Yeni çalışmalarınız hakkında bilgi verir misiniz?
Eylül itibarıyla açılan sezonda yeniden Moda Sahnesi’nde olacağım. Kemal Aydoğan rejisiyle Fransız yazar Joel Pommerat’ın yazdığı ‘İki Kore’nin Birleşmesi’ adlı oyunu çalışıyoruz. Metnin çevirmeni Mine Çerçi.
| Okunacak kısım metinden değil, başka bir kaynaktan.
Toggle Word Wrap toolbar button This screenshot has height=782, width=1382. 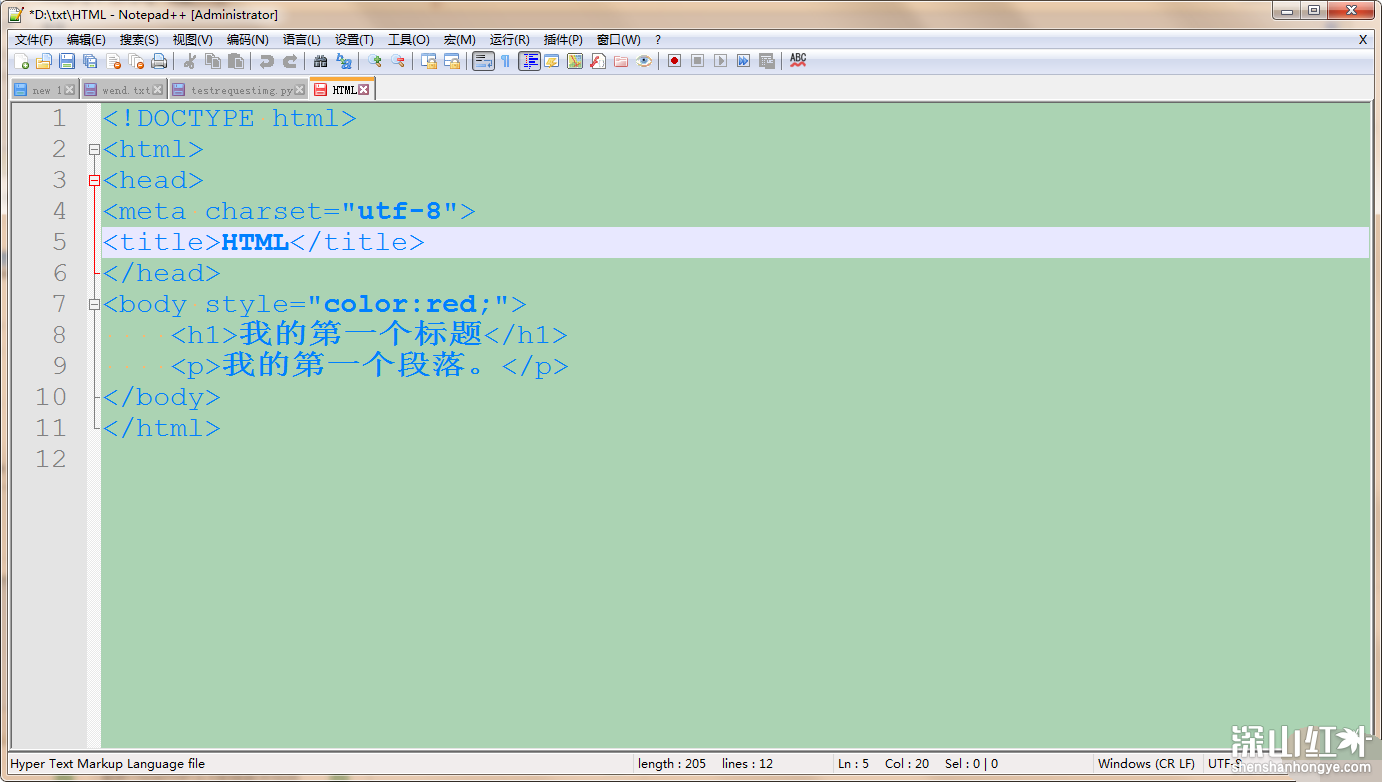pyautogui.click(x=483, y=61)
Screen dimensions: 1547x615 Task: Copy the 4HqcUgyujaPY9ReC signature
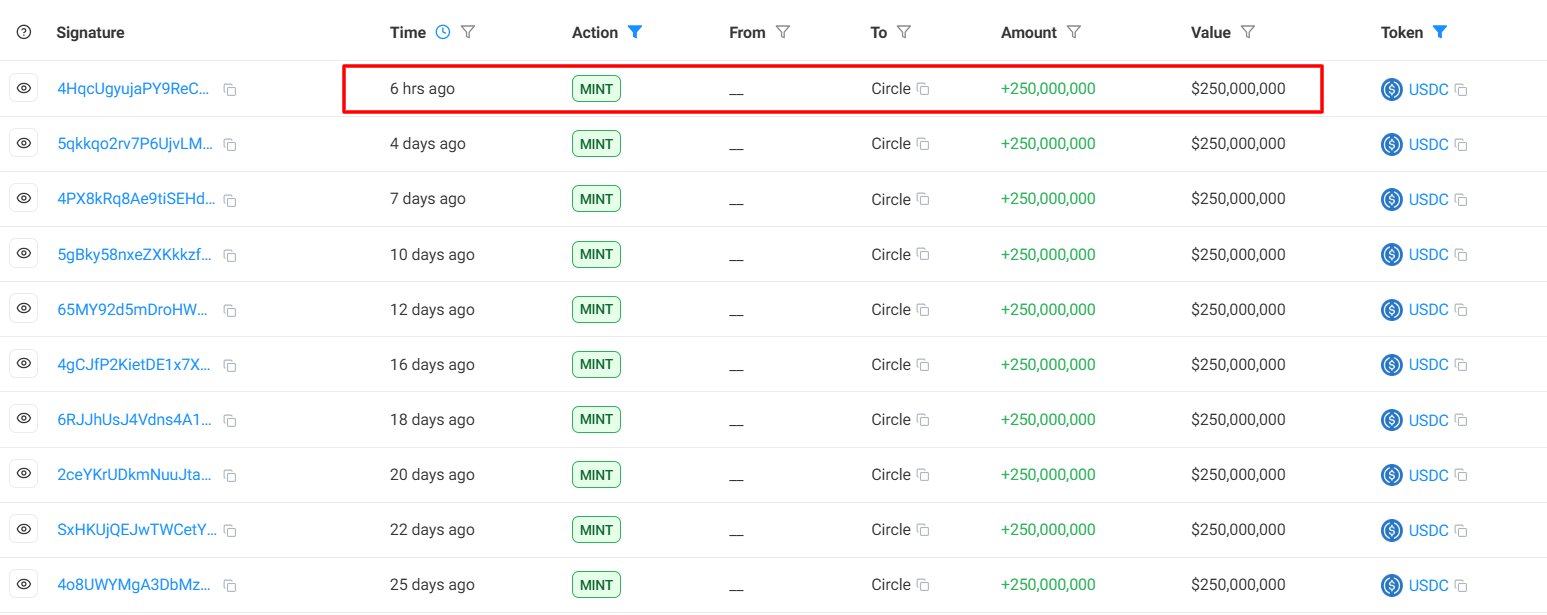(x=230, y=90)
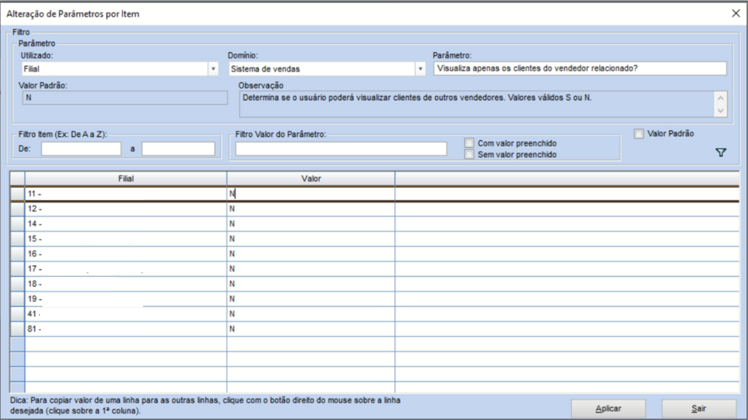This screenshot has width=748, height=420.
Task: Open the Utilizado dropdown list
Action: pyautogui.click(x=213, y=69)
Sahne tasarımı Bengi Günay’a, ışık tasarımı İrfan Varlı’ya, piyano ve şarkı düzenlemesi Damla Pehlevan’a ait. Kontak doğaçlama çalışmalarını Dilan Yoğun yürütüyor. Oyuncular Neriman Uğur, Levent Tülek, Sedat Kalkavan, Asiye Dinçsoy, Reyhan Özdilek, Damla Pehlevan ile birlikte sahnede olacağız.